Study designs of evaluations included in the review
Randomised controlled trials (RCTs) were eligible for the review.
Specific interventions included in the review
Eligible studies involved a stress- or trauma-based writing task. Interventions that involved both written and oral expression were excluded. The studies were required to include a neutral writing or no-writing control group. The interventions in most of the included studies involved three or four writing sessions of 10 to 30 minutes (typically 20 minutes) on consecutive days or spread over 1 to 3 weeks.
Participants included in the review
There were no inclusion criteria for the participants. The participants in the included studies were healthy people (predominantly students), patients with medical illnesses (fibromyalgia, asthma, irritable bowel syndrome, cancer or cystic fibrosis), or people with a psychological diagnosis or history of exposure to stress. The majority of the participants were women.

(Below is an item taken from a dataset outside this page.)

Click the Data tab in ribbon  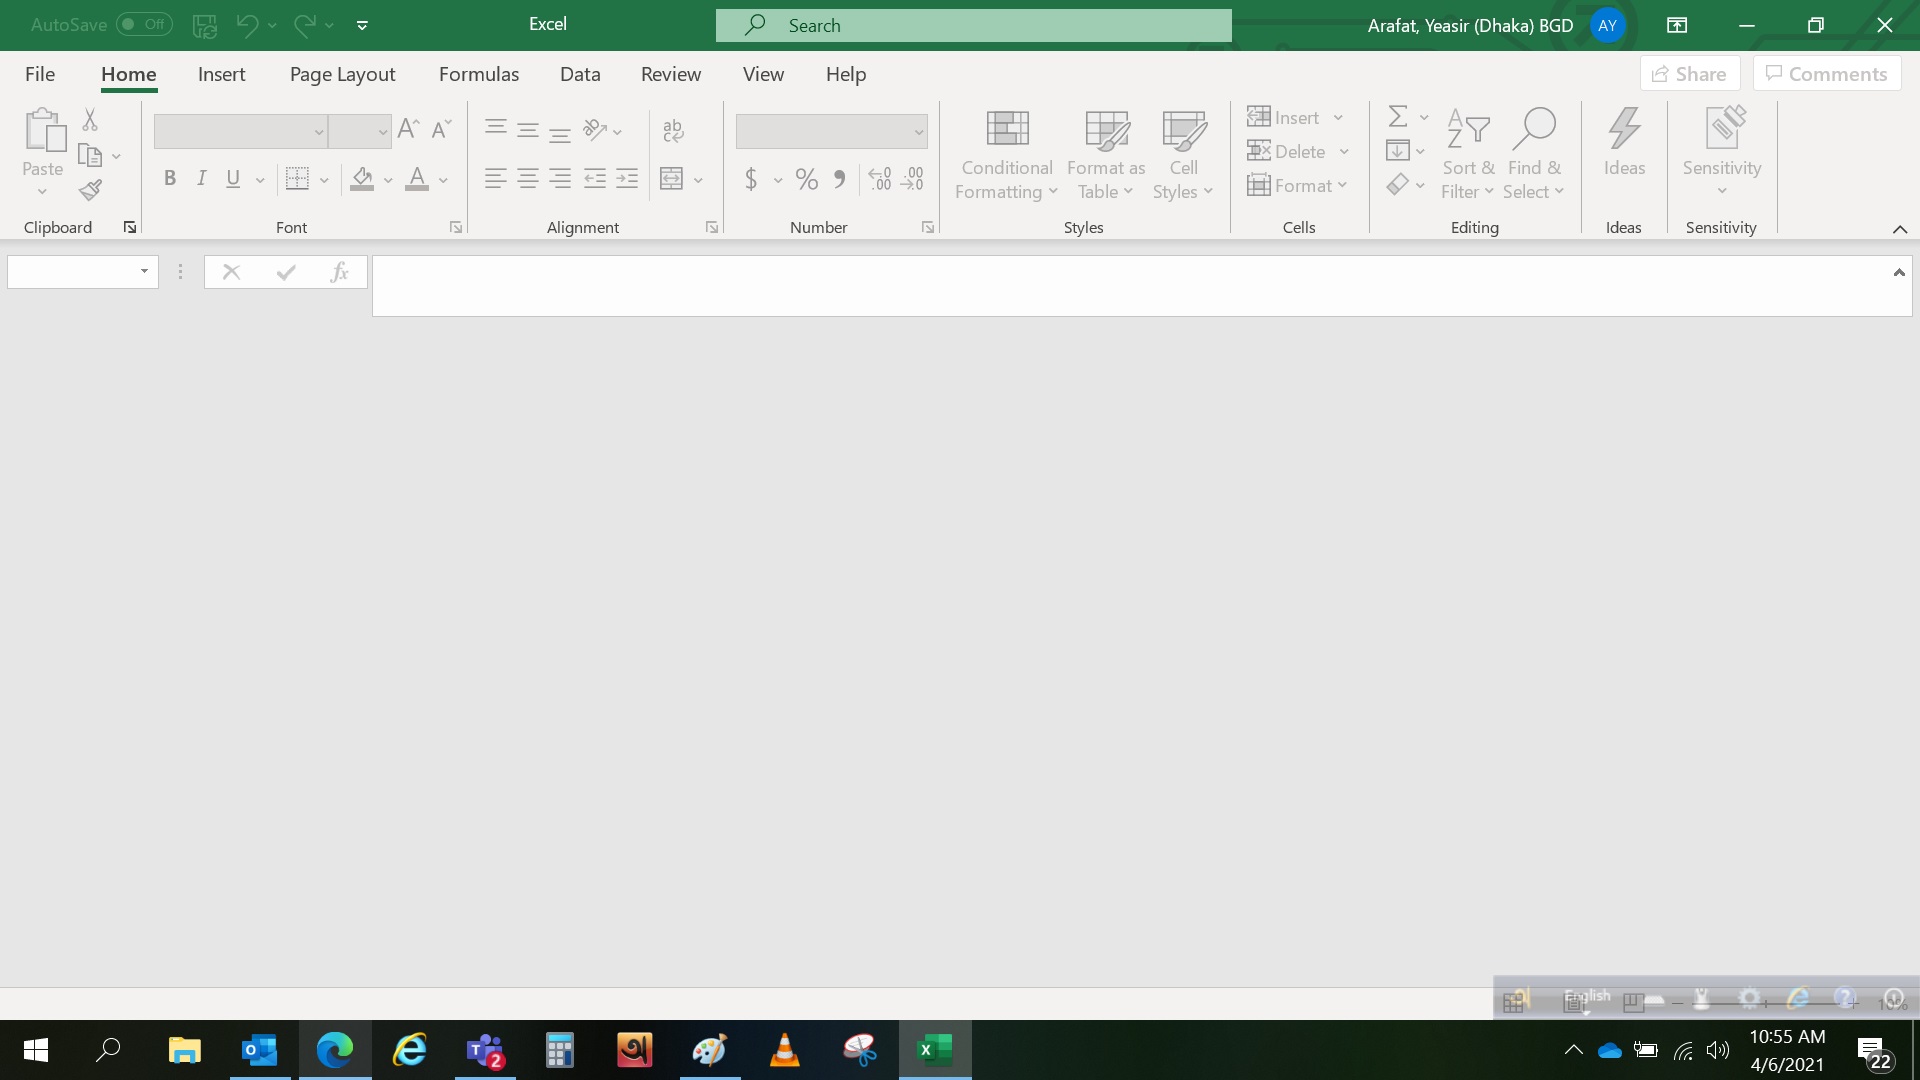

Outcomes assessed in the review
The studies were required to report a measure of HCU, for example the number of doctor or clinic visits (not self-reported symptoms, sick days or hospital visits) measured at least 4 weeks after the intervention. The studies were also required to report sufficient information to allow the treatment effect size (standardised mean difference) to be calculated. Most of the included studies assessed HCU from records or self-report, and the duration of follow-up ranged from 4 to 52 weeks.
How were decisions on the relevance of primary studies made?
The author did not state how the papers were selected for the review, or how many reviewers performed the selection.